St. Michael’s College (visited 4/15/14)
St. Mike’s, located just outside of Burlington and about 10 minutes from UVM, is a medium-sized, attractive campus comprised of mostly brick buildings. They’re an Edmundite institution (the only one in the country), describing themselves as similar to the Jesuits in terms of their commitment to equality and peace/social justice. Only 50% of students are Catholic with the other students self-identifying as belonging to a variety of faiths, including non-Christian. There’s a sense that students who want “Real Catholic” won’t be comfortable here. However, although this wasn’t as “in your face” as some other Christian schools I’ve visited, there were a few crucifixes and religious paintings on the walls. Seventy percent of the students are involved in community service, including working on the Fire and Rescue Squad based on campus, but that serve several surrounding communities.
The Fire and Rescue squad, in existence for 44 years, is actually separate from the college but staffed mostly by students. The rescue and the fire units both have two vehicles; combined, they go on about 2000 calls a year. Students on these squads must work 24 hours a week, but as they work their way up, they do more. The crew chief is the busiest. I talked to him during our info sessions; he’s currently taking an Advanced EMT class at UVM.

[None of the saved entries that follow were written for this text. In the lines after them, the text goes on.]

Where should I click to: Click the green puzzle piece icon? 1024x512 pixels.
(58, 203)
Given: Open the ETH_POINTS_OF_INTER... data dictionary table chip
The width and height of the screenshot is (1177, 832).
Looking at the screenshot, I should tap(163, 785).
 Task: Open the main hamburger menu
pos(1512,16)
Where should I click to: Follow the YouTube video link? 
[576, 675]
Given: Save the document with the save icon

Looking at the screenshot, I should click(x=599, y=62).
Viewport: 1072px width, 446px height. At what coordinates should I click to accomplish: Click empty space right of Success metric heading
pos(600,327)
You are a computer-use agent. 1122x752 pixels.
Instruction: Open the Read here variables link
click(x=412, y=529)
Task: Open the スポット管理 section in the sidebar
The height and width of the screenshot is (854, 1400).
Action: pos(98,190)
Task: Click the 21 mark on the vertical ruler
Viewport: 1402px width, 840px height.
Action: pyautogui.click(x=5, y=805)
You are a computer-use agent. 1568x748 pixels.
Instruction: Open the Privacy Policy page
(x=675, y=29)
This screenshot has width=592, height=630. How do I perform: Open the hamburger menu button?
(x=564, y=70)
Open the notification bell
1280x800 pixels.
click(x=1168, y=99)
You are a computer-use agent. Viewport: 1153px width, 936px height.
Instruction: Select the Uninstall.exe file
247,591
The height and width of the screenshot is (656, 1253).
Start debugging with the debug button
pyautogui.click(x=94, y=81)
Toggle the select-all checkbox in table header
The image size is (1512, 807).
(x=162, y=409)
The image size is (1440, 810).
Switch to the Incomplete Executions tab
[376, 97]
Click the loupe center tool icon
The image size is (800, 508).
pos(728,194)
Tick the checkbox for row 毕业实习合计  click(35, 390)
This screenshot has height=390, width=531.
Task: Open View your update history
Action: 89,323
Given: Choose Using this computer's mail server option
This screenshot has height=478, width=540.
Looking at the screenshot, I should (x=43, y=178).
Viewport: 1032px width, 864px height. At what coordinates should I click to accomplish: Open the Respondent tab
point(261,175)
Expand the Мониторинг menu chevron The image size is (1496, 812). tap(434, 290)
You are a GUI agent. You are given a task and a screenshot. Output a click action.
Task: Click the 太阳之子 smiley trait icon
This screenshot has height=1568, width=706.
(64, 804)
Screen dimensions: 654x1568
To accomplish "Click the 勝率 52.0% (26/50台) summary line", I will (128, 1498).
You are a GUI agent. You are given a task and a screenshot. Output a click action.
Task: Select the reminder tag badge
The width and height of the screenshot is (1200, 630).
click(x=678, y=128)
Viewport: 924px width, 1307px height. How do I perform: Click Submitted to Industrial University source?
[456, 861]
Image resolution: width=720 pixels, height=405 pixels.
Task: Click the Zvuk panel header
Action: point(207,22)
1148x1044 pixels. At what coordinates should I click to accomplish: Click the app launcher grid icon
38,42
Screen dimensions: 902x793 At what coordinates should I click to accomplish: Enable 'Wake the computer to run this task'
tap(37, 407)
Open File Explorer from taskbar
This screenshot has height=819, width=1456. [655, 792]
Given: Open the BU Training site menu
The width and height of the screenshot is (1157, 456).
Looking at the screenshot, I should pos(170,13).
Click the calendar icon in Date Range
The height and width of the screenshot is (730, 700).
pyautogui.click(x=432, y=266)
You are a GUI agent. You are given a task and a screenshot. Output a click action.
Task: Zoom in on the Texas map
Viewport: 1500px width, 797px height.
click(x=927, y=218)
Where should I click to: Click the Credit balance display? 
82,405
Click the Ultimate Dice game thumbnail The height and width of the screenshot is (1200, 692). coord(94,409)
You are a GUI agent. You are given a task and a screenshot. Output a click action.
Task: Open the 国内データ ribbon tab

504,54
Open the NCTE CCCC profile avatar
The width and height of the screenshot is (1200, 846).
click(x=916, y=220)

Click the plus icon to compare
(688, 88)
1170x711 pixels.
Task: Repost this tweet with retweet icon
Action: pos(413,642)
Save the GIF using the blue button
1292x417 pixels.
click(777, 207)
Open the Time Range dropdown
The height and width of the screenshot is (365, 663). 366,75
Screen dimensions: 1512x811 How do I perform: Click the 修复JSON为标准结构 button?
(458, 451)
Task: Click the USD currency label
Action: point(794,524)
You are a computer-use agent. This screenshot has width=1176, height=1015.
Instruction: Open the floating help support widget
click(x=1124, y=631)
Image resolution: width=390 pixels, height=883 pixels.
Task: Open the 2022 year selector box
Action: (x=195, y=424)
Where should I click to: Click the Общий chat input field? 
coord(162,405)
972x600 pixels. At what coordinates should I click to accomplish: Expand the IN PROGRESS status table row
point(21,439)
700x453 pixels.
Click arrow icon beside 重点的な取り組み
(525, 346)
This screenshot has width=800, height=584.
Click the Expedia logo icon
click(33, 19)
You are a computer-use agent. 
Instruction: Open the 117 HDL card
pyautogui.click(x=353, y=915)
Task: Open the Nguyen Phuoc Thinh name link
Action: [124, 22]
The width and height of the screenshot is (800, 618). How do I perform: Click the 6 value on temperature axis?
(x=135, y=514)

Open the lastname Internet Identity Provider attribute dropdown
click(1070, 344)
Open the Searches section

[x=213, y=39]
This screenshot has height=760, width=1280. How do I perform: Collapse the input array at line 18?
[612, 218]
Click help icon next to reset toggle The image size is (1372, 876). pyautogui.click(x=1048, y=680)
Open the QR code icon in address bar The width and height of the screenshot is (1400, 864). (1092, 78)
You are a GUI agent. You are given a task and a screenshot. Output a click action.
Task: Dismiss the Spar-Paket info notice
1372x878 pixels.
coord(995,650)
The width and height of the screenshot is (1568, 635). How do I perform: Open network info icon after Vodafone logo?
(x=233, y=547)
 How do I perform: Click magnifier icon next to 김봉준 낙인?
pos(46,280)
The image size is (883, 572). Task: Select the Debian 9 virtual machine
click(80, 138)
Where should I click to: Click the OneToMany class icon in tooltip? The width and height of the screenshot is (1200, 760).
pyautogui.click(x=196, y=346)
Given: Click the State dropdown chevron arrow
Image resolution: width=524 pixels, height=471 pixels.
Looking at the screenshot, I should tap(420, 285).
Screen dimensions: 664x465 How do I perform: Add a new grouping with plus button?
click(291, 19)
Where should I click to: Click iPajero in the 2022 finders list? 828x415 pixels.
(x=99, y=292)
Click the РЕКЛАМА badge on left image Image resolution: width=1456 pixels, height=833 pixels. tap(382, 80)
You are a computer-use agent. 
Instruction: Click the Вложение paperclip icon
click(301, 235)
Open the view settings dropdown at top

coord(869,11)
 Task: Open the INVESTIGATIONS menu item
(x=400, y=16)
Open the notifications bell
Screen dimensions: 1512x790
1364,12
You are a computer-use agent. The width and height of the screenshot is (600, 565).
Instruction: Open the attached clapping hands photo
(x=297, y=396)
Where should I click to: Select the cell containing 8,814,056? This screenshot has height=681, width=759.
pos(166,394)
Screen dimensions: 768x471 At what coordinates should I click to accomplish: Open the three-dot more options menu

This is a strong Liberal Arts residential college and is 1 of only 4 Phi Beta Kappa in the Northeast. Their biggest overlap in applications is UVM, but their size is what distinguishes them. They do pull 80% of their students from out-of-state who also tend to apply to places like Stonehill, St. Anselm, Providence. The Integrated Experience (a graduation requirement) is an experiential learning component which can be an internship, study abroad, or a leadership experience on the Fire & Rescue squad, community service groups, or sports.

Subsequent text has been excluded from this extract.